La sombra del Skartaris ha indicado a nuestros amigos la chimenea por la que deben adentrarse en las profundidades de la Tierra. Ahora comienza la verdadera aventura descendiendo por una escarpada pendiente que pone a prueba su ingenio para descender con todo el equipo necesario por una ruta tan peligrosa.
Comenzaba el verdadero viaje. Hasta entonces las fatigas habían prevalecido sobre las dificultades; ahora éstas iban a nacer realmente bajo nuestros pies.
Aún yo no había hundido mi mirada en aquel pozo insondable donde iba a sumergirme. Había llegado el momento. Todavía podía decidirme por la aventura o negarme a intentarla. Pero sentí vergüenza de retroceder ante el cazador. Hans aceptaba tan tranquilamente la empresa, con tal indiferencia, con una despreocupación tan perfecta ante cualquier posible peligro que me ruboricé ante la idea de ser menos valiente que él. De estar solo, habría iniciado la retahíla de los grandes argumentos; pero en presencia del guía me callé; uno de mis recuerdos voló hacia mi linda virlandesa, al tiempo que me acercaba a la chimenea central.
He dicho que medía cien pies de diámetro, o trescientos pies de circunferencia.

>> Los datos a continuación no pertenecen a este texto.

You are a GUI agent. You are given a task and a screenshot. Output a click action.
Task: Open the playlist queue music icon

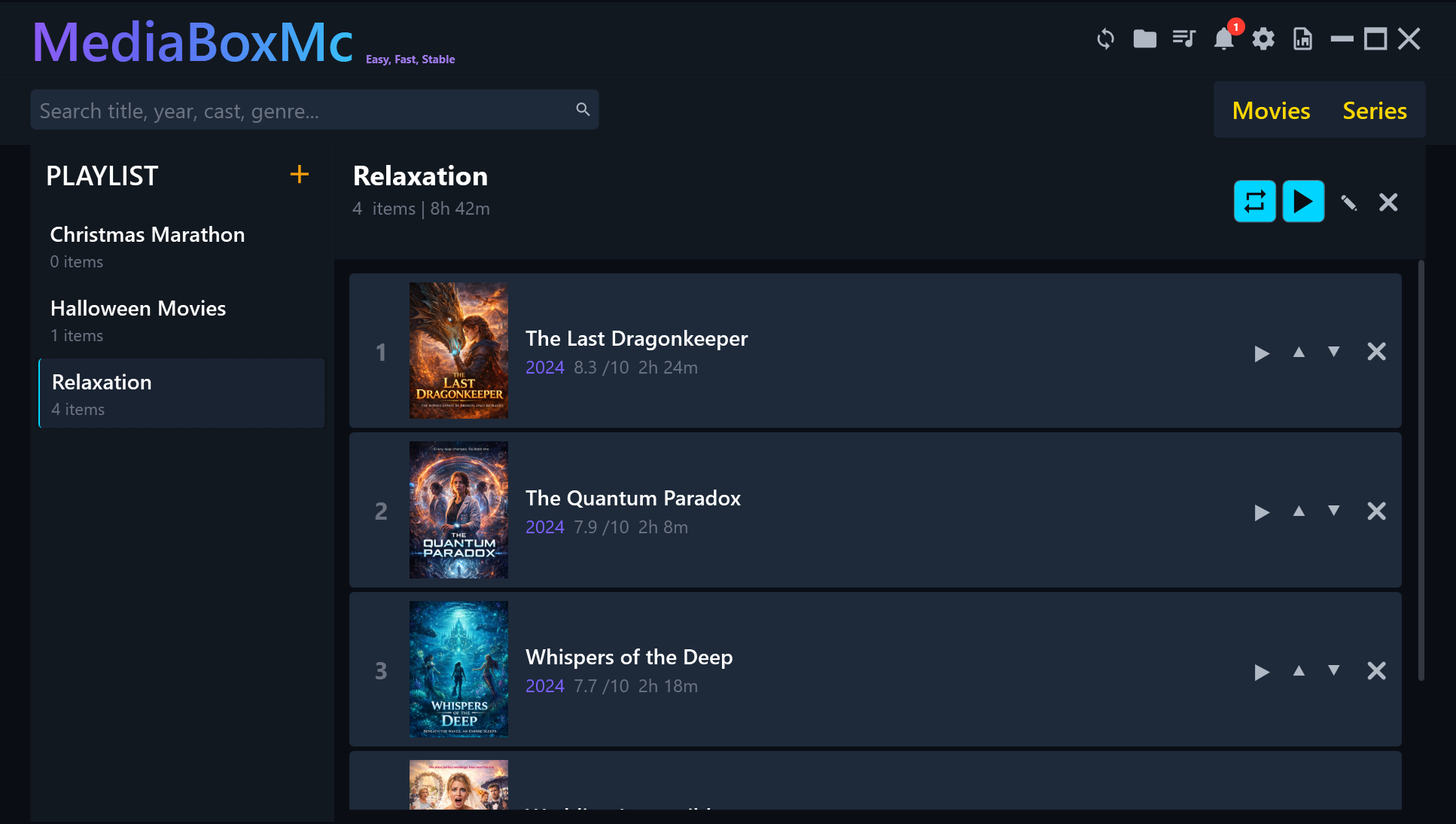tap(1184, 39)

Me incliné por encima de una roca que sobresalía en el abismo, y miré. Mis cabellos se erizaron. El sentimiento del vacío se apoderó de mi ser. Sentí desplazarse dentro de mí el centro de gravedad y subir el vértigo a mi cabeza como una borrachera. Nada más embriagador que aquella atracción del abismo. Iba a caer. Una mano me retuvo. La de Hans. Decididamente no había tomado suficientes «lecciones de abismo» en la Frelsers-Kirk de Copenhague.
Sin embargo, a poco que hubiera aventurado mis miradas en aquel pozo, me habría dado cuenta de su conformación. Sus paredes, casi verticales, presentaban numerosos salientes que debían facilitar el descenso. Pero si no faltaba la escalera se echaba de menos la barandilla. Una cuerda atada al orificio habría bastado para sostenernos, pero ¿cómo desatarla cuando hubiéramos llegado al extremo inferior?

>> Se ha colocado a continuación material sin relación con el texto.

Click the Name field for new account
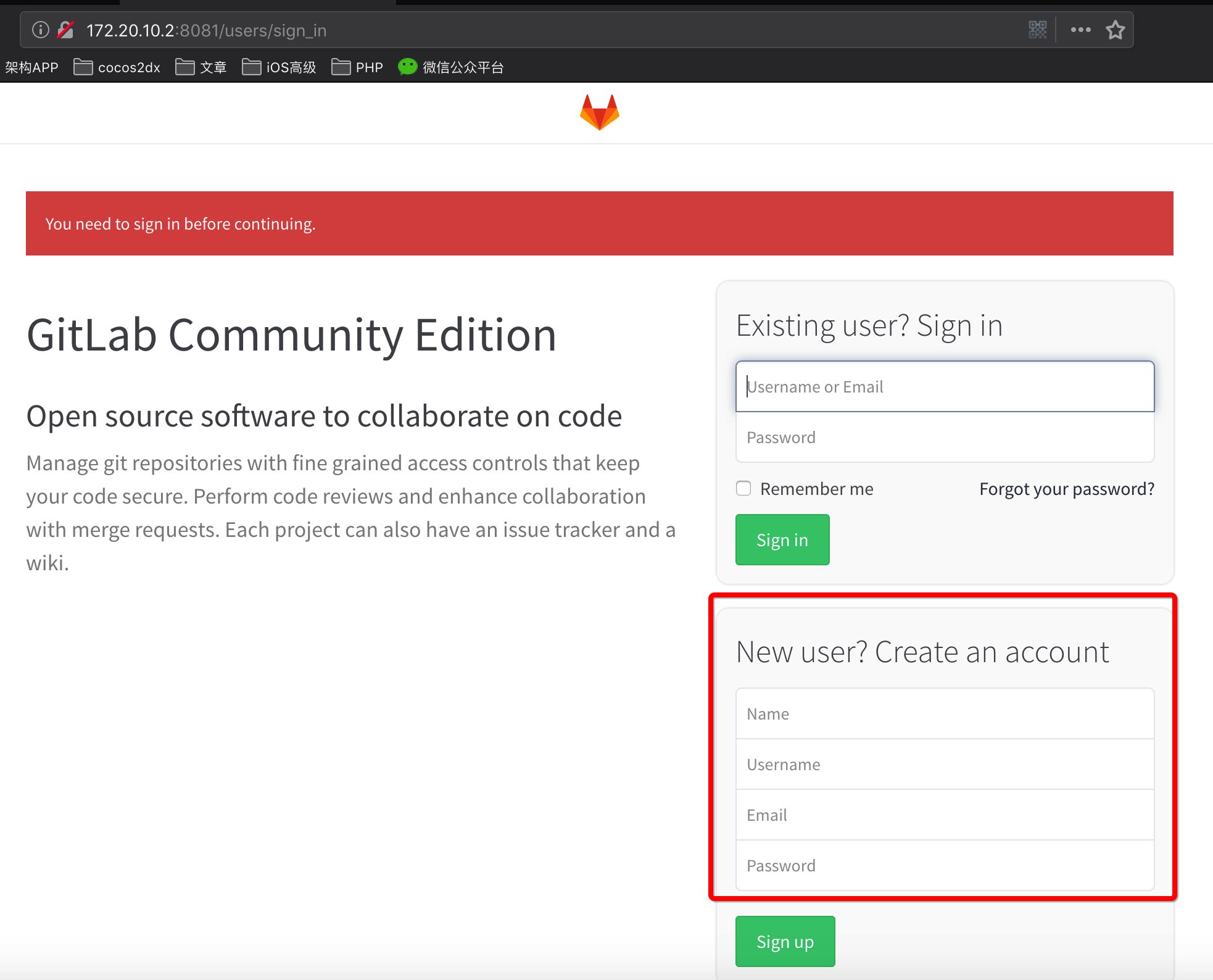coord(944,713)
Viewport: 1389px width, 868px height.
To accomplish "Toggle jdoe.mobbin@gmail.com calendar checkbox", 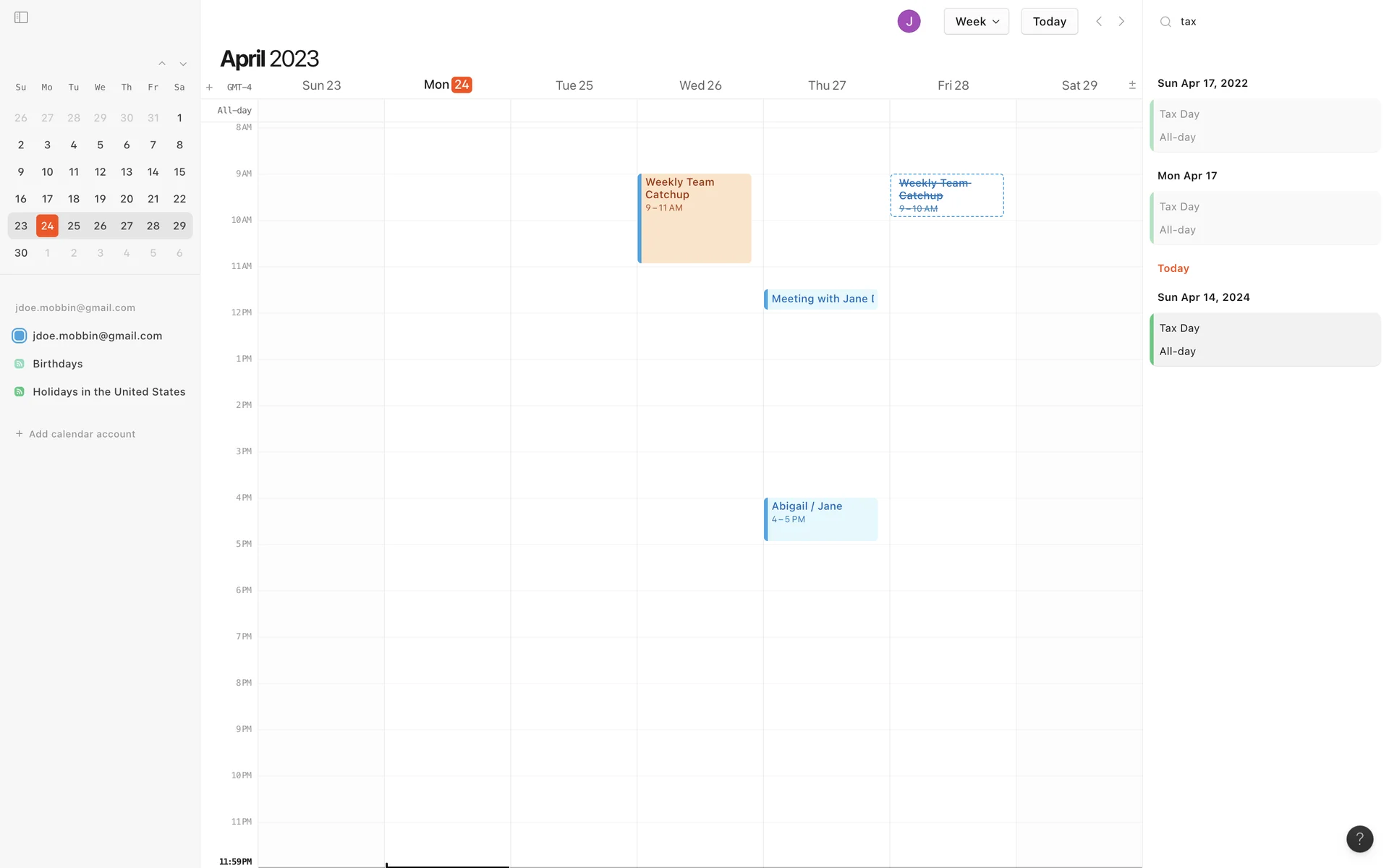I will [x=20, y=336].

Mi tío empleó un medio muy sencillo para obviar esta dificultad. Desenrolló una cuerda del grosor de una pulgada y de cuatrocientos pies de larga; dejó caer primero la mitad, y luego la enrolló alrededor de un bloque de lava que sobresalía y tiró la otra mitad a la chimenea. Cada uno de nosotros podía descender entonces reuniendo en la mano las dos mitades de la cuerda que no podían escaparse; una vez que hubiéramos bajado doscientos pies, nada nos sería más fácil que recogerla soltando un cabo y tirando del otro. Este ejercicio volvería a empezar de nuevo ad infinitum.
—Ahora ocupémonos de los equipajes —dijo mi tío tras haber terminado esos preparativos—. Los dividiremos en tres paquetes, y cada uno de nosotros atará uno a su espalda; me refiero sólo a los objetos frágiles.

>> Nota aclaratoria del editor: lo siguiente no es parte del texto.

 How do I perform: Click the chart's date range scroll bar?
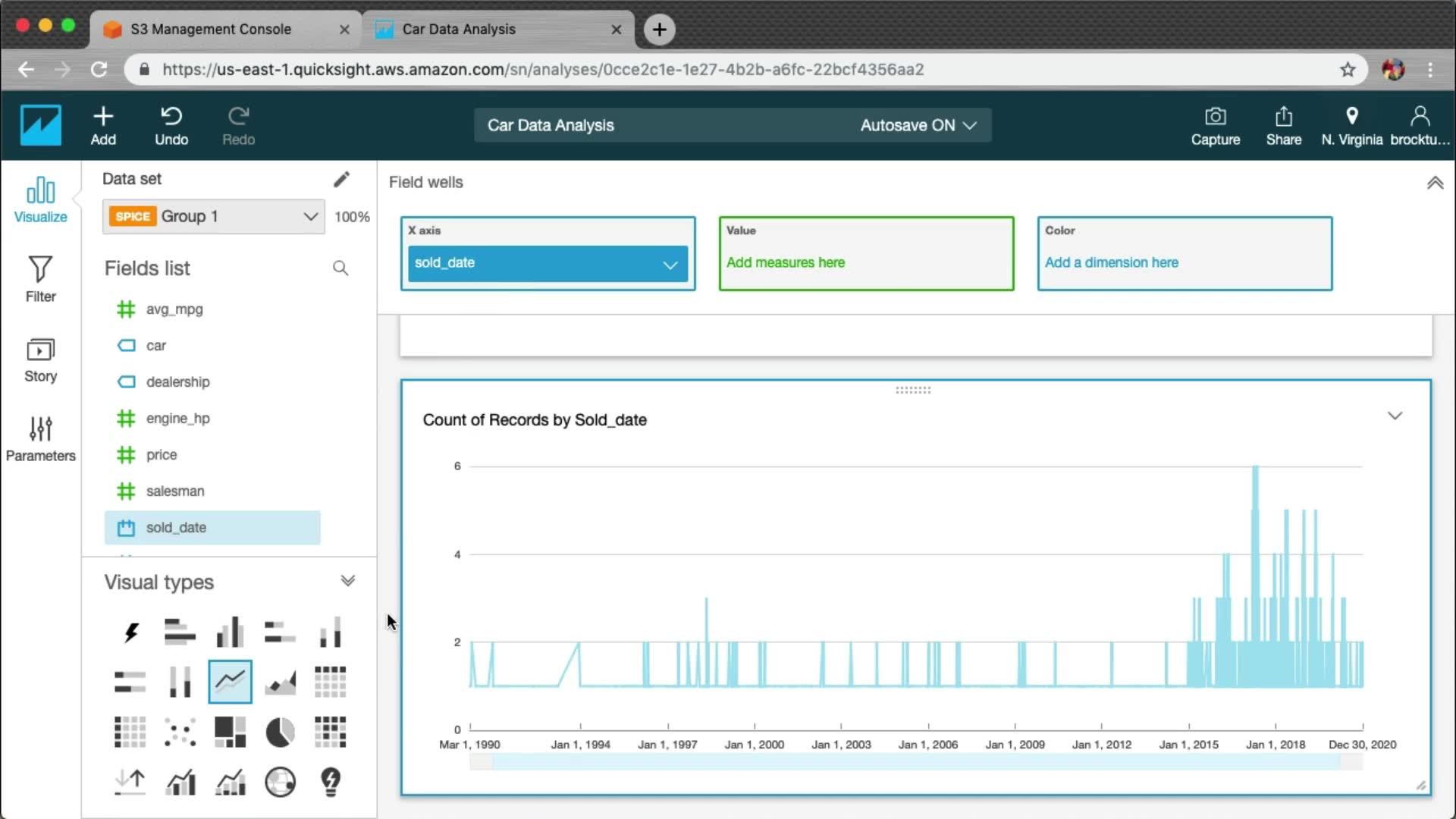916,763
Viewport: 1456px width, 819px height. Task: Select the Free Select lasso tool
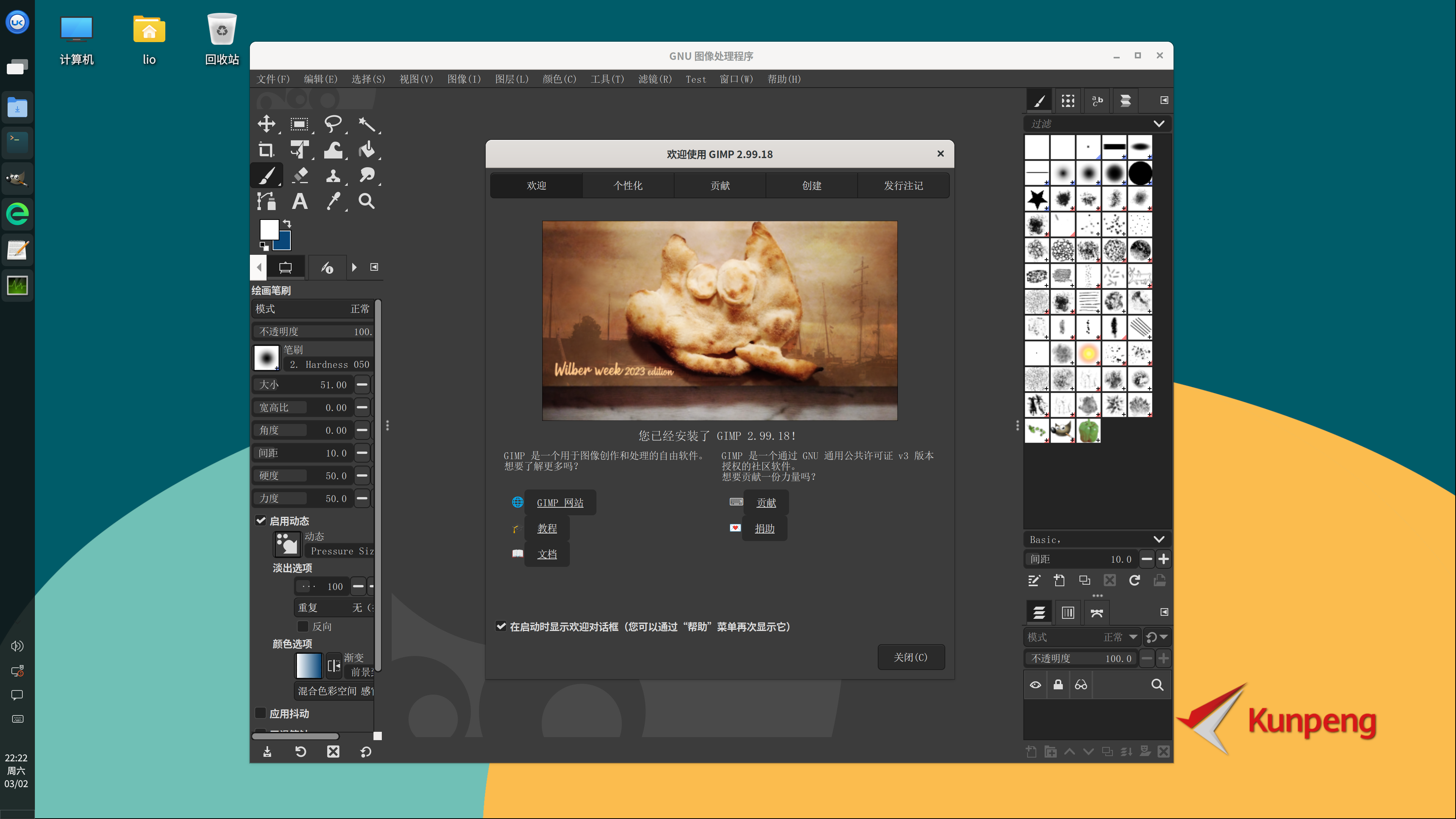(x=333, y=124)
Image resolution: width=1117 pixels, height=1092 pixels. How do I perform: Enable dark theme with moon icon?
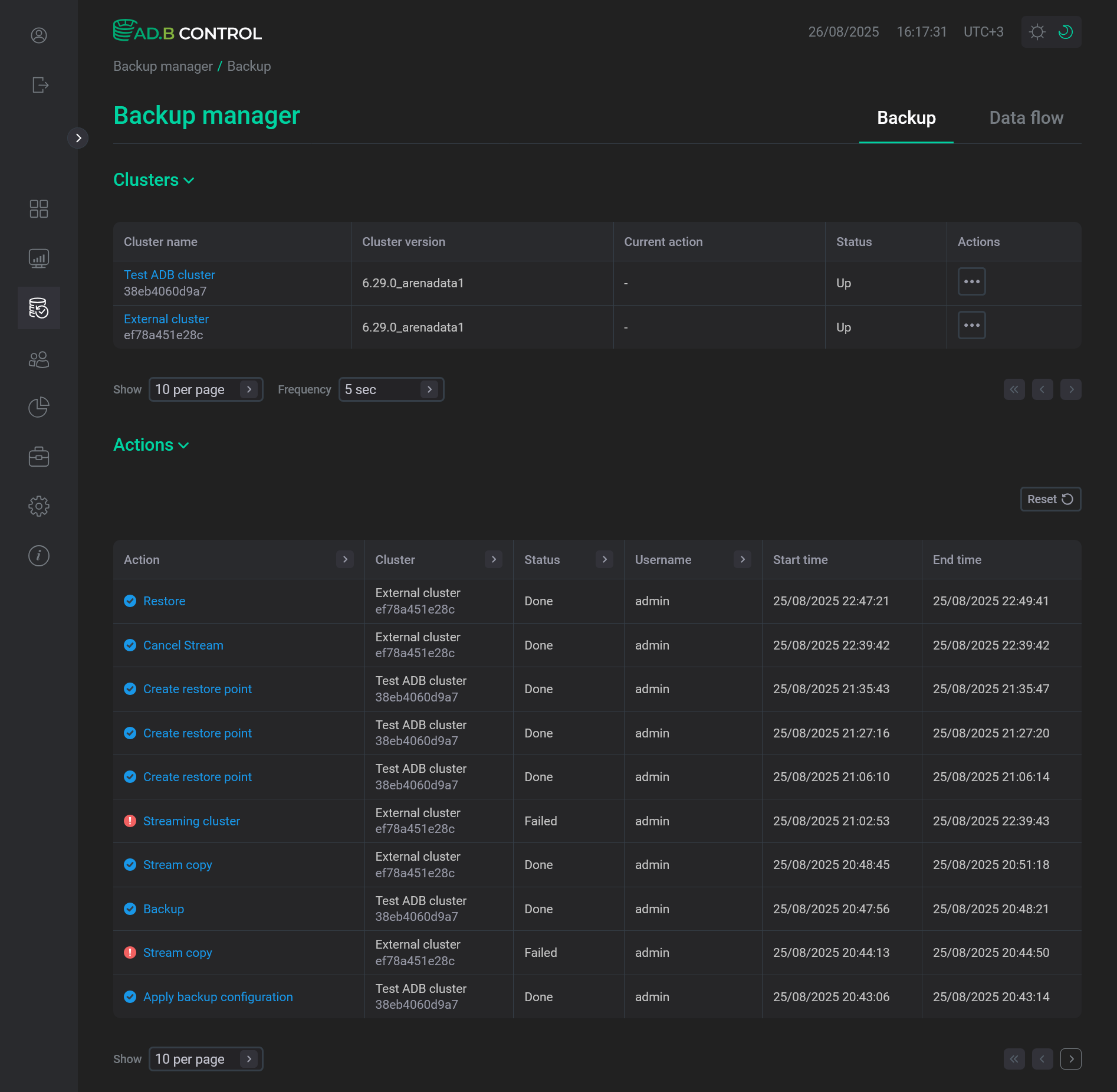point(1065,32)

Evidentemente, el audaz profesor no nos incluía en esta última categoría.
—Hans —prosiguió— va a encargarse de las herramientas y de una parte de los víveres; tú, Axel, de otro tercio de los víveres y de las armas; y yo, del resto de los víveres y de los instrumentos delicados.
—Pero ¿quién se encargará de bajar la ropa y ese montón de cuerdas y escalas? —dije yo.
—Bajarán solas.
—¿Cómo? —pregunté.
—Ahora lo verás.
Mi tío echaba mano de los grandes medios gustosamente y sin vacilar. Por orden suya, Hans reunió en un solo bulto los objetos no frágiles, y atado el paquete sólidamente fue arrojado al abismo por las buenas.
Oí el mugido sonoro producido por el desplazamiento de las capas de aire. Mi tío, inclinado sobre el abismo, seguía con mirada satisfecha la caída de los equipajes, y no volvió a levantarse hasta haberlos perdido de vista.
—Bueno —dijo—. Ahora nos toca a nosotros.
Pregunto a cualquier hombre de buena fe si se pueden oír sin estremecerse palabras semejantes. El profesor se ató a su espalda el fardo de los instrumentos. Hans cogió el de las herramientas y yo el de las armas. El descenso comenzó por el siguiente orden: Hans, mi tío y yo. Se hizo en un profundo silencio, sólo turbado por la caída de los fragmentos de roca que se precipitaban en el abismo.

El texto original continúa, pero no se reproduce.